◆ DATA FOR THIS EXERCISE:
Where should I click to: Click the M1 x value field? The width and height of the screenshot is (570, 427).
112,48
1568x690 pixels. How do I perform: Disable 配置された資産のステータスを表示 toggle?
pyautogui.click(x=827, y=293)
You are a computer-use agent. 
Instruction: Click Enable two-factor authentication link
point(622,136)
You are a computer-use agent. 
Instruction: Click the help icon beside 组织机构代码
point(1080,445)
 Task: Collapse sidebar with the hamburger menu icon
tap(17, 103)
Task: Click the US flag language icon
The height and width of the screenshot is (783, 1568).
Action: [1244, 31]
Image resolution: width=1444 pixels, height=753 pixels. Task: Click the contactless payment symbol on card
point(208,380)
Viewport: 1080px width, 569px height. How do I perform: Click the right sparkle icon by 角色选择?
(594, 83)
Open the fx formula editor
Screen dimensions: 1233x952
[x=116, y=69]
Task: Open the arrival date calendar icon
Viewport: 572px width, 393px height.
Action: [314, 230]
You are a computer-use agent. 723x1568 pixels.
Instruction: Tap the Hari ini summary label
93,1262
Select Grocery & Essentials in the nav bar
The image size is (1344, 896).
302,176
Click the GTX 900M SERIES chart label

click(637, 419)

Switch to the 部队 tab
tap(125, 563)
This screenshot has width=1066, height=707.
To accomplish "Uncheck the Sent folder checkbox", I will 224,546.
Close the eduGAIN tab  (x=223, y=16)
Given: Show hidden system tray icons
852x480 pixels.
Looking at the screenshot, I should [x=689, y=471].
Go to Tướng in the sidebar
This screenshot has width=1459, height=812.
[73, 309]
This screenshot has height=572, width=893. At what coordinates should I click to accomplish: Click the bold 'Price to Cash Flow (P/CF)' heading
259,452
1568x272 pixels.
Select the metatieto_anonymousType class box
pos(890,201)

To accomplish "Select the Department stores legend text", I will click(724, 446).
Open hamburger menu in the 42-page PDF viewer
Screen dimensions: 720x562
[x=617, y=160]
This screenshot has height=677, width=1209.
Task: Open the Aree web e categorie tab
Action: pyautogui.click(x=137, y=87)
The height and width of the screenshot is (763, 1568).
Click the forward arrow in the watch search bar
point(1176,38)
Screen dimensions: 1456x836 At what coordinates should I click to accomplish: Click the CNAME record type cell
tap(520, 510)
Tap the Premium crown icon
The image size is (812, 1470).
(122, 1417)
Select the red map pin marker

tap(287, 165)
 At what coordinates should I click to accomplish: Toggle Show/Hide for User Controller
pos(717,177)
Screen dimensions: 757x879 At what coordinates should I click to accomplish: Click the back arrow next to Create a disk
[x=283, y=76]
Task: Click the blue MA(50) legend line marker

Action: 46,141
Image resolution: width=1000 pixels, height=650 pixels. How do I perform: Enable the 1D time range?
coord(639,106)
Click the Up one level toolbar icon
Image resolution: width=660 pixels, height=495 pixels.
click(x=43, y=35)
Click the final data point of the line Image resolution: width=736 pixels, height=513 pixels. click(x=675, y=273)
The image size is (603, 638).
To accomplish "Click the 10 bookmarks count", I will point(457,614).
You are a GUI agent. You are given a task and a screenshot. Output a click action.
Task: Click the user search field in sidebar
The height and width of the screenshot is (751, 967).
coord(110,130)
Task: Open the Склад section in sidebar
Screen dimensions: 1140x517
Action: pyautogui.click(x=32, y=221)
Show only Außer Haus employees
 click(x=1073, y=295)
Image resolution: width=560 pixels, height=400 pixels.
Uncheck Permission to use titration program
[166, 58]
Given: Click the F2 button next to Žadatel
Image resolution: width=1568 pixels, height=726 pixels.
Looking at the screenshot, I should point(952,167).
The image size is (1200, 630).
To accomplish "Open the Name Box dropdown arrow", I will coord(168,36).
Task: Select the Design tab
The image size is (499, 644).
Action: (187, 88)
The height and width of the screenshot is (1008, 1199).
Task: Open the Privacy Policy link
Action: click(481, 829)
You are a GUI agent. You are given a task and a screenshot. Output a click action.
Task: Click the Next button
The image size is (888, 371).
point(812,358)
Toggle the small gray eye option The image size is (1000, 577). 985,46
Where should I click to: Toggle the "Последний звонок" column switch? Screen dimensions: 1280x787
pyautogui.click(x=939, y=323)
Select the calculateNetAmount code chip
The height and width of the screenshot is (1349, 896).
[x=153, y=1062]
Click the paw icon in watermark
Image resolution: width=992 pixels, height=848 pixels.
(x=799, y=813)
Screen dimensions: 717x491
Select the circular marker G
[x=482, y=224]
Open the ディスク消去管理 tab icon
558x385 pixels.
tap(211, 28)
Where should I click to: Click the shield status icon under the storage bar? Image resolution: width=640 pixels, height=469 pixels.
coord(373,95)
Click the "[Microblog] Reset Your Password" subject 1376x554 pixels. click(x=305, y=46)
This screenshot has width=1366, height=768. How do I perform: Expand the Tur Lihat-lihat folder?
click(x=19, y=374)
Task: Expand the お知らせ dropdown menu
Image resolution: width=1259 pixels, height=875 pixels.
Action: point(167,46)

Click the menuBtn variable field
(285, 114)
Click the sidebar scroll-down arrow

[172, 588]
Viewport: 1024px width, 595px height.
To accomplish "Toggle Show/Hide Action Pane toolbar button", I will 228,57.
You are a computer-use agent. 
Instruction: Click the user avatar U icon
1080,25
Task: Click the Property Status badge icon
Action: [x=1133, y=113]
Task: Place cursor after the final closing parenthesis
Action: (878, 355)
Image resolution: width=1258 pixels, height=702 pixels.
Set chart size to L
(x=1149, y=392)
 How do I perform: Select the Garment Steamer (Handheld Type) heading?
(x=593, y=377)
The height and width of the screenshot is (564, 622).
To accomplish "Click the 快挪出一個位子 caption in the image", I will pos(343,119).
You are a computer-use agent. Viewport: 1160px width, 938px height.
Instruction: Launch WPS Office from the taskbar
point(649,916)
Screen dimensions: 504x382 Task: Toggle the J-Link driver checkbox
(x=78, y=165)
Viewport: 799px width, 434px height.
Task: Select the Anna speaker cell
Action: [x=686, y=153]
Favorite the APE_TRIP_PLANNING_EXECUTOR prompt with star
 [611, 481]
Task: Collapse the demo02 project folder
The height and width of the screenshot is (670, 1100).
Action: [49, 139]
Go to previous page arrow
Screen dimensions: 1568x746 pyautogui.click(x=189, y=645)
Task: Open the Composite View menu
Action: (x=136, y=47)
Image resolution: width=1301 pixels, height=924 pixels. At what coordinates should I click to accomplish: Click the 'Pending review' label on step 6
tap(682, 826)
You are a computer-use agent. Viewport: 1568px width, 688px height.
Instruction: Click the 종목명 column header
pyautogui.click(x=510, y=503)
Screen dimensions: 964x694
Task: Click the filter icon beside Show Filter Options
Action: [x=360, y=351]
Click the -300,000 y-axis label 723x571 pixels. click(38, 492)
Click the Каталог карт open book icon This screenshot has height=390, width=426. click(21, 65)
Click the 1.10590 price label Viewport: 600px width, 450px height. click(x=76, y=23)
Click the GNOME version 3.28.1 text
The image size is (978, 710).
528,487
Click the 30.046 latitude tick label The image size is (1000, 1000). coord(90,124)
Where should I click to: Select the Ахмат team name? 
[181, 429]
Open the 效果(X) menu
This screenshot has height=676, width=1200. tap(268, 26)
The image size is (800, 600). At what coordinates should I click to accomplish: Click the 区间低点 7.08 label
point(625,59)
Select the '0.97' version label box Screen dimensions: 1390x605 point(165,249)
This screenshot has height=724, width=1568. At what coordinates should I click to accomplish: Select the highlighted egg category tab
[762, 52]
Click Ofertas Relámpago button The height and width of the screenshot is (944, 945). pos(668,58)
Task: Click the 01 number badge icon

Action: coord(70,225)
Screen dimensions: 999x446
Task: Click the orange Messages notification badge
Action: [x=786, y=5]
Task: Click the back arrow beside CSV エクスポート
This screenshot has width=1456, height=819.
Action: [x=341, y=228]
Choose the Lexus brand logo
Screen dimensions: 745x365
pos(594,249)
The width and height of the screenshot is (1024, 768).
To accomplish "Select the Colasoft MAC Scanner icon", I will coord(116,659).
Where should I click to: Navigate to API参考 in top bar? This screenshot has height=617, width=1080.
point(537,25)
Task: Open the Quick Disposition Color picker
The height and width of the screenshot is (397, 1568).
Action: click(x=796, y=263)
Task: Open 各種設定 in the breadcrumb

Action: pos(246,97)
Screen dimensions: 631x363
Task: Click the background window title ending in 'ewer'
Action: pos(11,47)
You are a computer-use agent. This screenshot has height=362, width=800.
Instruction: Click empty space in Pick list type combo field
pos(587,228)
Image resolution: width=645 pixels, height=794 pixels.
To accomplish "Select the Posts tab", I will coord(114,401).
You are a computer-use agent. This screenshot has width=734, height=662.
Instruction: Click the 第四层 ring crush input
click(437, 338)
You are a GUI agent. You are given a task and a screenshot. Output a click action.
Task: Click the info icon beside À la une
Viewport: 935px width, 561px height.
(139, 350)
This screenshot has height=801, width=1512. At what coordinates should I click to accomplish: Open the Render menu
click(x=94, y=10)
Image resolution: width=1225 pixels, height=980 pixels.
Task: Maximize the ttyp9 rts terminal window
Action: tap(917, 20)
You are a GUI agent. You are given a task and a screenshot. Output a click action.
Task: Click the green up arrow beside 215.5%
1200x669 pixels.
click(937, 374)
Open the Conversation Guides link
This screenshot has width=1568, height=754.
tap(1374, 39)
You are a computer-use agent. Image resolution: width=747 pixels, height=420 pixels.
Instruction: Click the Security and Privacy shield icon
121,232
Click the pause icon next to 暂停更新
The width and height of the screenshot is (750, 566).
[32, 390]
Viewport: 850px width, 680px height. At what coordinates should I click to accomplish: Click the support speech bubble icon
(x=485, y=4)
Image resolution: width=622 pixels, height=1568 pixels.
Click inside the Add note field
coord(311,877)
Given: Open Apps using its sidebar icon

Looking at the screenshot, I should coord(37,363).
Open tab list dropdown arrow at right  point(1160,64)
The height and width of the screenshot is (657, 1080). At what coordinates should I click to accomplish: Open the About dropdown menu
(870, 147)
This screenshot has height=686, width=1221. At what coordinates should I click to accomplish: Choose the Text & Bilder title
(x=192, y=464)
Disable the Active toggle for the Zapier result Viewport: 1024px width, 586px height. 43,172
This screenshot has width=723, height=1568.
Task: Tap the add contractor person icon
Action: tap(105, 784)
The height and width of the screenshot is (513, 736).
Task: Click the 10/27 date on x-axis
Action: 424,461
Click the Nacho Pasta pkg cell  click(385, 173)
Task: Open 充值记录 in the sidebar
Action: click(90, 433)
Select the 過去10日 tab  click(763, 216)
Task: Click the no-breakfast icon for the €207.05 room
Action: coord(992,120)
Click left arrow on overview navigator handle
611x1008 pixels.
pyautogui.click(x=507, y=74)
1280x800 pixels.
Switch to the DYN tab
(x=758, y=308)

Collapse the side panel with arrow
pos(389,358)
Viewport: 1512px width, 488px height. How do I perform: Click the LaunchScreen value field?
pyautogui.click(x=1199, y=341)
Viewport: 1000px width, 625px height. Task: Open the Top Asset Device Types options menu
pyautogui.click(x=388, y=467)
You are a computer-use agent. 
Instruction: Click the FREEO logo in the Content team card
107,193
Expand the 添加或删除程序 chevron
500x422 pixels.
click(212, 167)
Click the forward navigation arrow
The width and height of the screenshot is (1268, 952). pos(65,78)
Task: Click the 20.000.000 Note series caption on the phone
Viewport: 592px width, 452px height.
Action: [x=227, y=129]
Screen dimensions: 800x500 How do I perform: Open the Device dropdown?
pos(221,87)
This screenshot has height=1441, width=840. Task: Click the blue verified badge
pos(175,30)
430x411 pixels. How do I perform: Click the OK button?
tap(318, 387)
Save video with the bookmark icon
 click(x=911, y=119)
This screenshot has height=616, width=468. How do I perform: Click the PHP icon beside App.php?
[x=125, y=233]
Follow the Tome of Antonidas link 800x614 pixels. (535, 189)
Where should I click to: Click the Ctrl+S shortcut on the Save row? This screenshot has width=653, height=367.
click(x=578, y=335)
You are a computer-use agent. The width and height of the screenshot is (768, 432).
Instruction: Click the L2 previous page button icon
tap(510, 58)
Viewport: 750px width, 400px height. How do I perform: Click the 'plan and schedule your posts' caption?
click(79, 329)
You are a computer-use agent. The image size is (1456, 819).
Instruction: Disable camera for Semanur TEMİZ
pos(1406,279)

◆ EXERCISE BRIEF:
Everything from the first line of the records through the line containing "Given: Show hidden system tray icons" is to be set down exactly, while later lines are left out.

◆ FINISHED TASK:
Where should I click to: Click the M1 x value field? The width and height of the screenshot is (570, 427).
112,48
1568x690 pixels. How do I perform: Disable 配置された資産のステータスを表示 toggle?
pyautogui.click(x=827, y=293)
You are a computer-use agent. 
Instruction: Click Enable two-factor authentication link
point(622,136)
You are a computer-use agent. 
Instruction: Click the help icon beside 组织机构代码
point(1080,445)
 Task: Collapse sidebar with the hamburger menu icon
tap(17, 103)
Task: Click the US flag language icon
The height and width of the screenshot is (783, 1568).
Action: [1244, 31]
Image resolution: width=1444 pixels, height=753 pixels. Task: Click the contactless payment symbol on card
point(208,380)
Viewport: 1080px width, 569px height. How do I perform: Click the right sparkle icon by 角色选择?
(594, 83)
Open the fx formula editor
Screen dimensions: 1233x952
[x=116, y=69]
Task: Open the arrival date calendar icon
Viewport: 572px width, 393px height.
Action: [314, 230]
You are a computer-use agent. 723x1568 pixels.
Instruction: Tap the Hari ini summary label
93,1262
Select Grocery & Essentials in the nav bar
The image size is (1344, 896).
302,176
Click the GTX 900M SERIES chart label

click(637, 419)

Switch to the 部队 tab
tap(125, 563)
This screenshot has width=1066, height=707.
To accomplish "Uncheck the Sent folder checkbox", I will 224,546.
Close the eduGAIN tab  (x=223, y=16)
Given: Show hidden system tray icons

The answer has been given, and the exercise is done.